The performance may have been rooted in personal skill and analytical curiosity, but an interesting aspect was its extension into a distributed dialogue, with the work’s explosion (not just in photographs) into a series of presentations on more or less related themes. In fact, Olivier and Victor not only invited other artists who had already tackled similar exploits (such as the performer Dina Rončević, who dismantled a Nissan Sunny a few years ago as an act of feminist reprisal), but also exponents of other disciplines – philosophers, journalists, lawyers, neuroscientists and even a butcher. For example, Joost Pollmann, a freelance journalist specialised in pop culture, described the relationship between cars and “profiling” (what vehicles, for instance, are commonly identified with drug dealers?), while the photo-editor Marloes Heineke explored the aesthetics of road accidents. The heterogeneity of the guests highlighted how different fields of expertise have different natures. According to Victor, for example, a butcher displays great technical skill and knowledge of details, but not an overall vision of the workings of the animal.

 

So what is the added value of deconstructing systems? These appear to be peculiar years for experts. The Internet has decentralised their expertise, spreading it around productively, but also creating a sort of mistrust in their regard. Masculinity is also suffering an identity crisis, and (again on the Internet) even the innocuous pink-coloured remake/reboot of Ghostbusters became an excuse for an epic battle between Trolls and Social Justice Warriors.
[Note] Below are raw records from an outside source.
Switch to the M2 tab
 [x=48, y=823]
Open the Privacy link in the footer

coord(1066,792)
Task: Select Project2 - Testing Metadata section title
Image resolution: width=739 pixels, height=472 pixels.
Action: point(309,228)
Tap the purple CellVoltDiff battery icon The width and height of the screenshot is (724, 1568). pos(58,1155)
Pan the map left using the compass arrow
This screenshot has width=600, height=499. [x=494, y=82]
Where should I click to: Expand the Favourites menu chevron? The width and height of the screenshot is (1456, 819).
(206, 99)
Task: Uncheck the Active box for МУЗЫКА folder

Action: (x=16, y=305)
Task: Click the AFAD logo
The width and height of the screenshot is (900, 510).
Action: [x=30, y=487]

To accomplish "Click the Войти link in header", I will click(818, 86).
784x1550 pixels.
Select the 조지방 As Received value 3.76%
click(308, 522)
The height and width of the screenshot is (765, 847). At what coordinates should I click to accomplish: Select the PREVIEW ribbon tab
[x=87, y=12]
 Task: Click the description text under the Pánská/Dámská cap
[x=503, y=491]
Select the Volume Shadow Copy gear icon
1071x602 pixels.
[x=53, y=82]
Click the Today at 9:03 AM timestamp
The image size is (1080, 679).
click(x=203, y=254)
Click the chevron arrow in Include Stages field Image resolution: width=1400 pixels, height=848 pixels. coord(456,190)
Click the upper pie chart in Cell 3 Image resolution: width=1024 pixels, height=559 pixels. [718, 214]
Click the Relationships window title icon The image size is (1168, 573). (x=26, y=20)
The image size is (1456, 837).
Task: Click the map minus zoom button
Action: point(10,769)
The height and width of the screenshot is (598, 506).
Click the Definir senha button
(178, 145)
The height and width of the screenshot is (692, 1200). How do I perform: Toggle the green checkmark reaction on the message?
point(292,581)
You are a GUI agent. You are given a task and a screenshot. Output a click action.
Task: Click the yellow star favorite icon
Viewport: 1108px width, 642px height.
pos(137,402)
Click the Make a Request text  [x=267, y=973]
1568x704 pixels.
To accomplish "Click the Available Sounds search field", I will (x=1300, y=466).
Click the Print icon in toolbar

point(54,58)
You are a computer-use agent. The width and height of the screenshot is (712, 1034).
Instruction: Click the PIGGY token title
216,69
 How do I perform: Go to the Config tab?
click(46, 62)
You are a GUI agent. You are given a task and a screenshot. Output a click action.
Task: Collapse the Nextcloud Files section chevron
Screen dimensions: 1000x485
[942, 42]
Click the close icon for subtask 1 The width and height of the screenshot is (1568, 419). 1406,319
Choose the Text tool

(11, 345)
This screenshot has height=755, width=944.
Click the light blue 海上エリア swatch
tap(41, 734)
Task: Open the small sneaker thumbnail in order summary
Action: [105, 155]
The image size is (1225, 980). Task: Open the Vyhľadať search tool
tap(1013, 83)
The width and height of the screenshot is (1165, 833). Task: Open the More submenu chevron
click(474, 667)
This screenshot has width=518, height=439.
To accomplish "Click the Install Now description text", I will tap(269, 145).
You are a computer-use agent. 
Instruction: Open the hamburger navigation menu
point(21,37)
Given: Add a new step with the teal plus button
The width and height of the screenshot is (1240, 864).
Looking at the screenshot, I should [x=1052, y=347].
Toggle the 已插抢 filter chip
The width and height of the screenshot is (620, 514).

Beyond the actual act of deconstruction, the project by Oosterbaan and Engbers therefore fits into a particularly fertile historical period for wide-ranging debates, and not only for the themes that it immediately touches on. This was further crystallised in the experience’s secondary “network”, which took the opportunity to catalyse the exchange of knowledge in a warehouse rather than on the Internet, evoking not only nostalgia for the Panda’s mechanics and exemplary democratic design,  but also that DIY and almost conspiratorial spirit typical of Mediamatic (the Dutch institution often hosts workshops on cutting-edge technologies such as hydroponic cultivation or the benefits of mycelium as a construction material).
Olivier Oosterbaan, Victor Engbers: <i>Deconstructing Systems</i>
Olivier Oosterbaan, Victor Engbers: Deconstructing Systems
The event’s demonstrative aspect will be outlived by a book printed in collaboration with local publisher The Future. But once they’ve satisfied this whim of theirs, Olivier and Victor aren’t planning on taking up their spanners again any time soon. Considering that driverless cars are already a reality, it’s hard to blame them.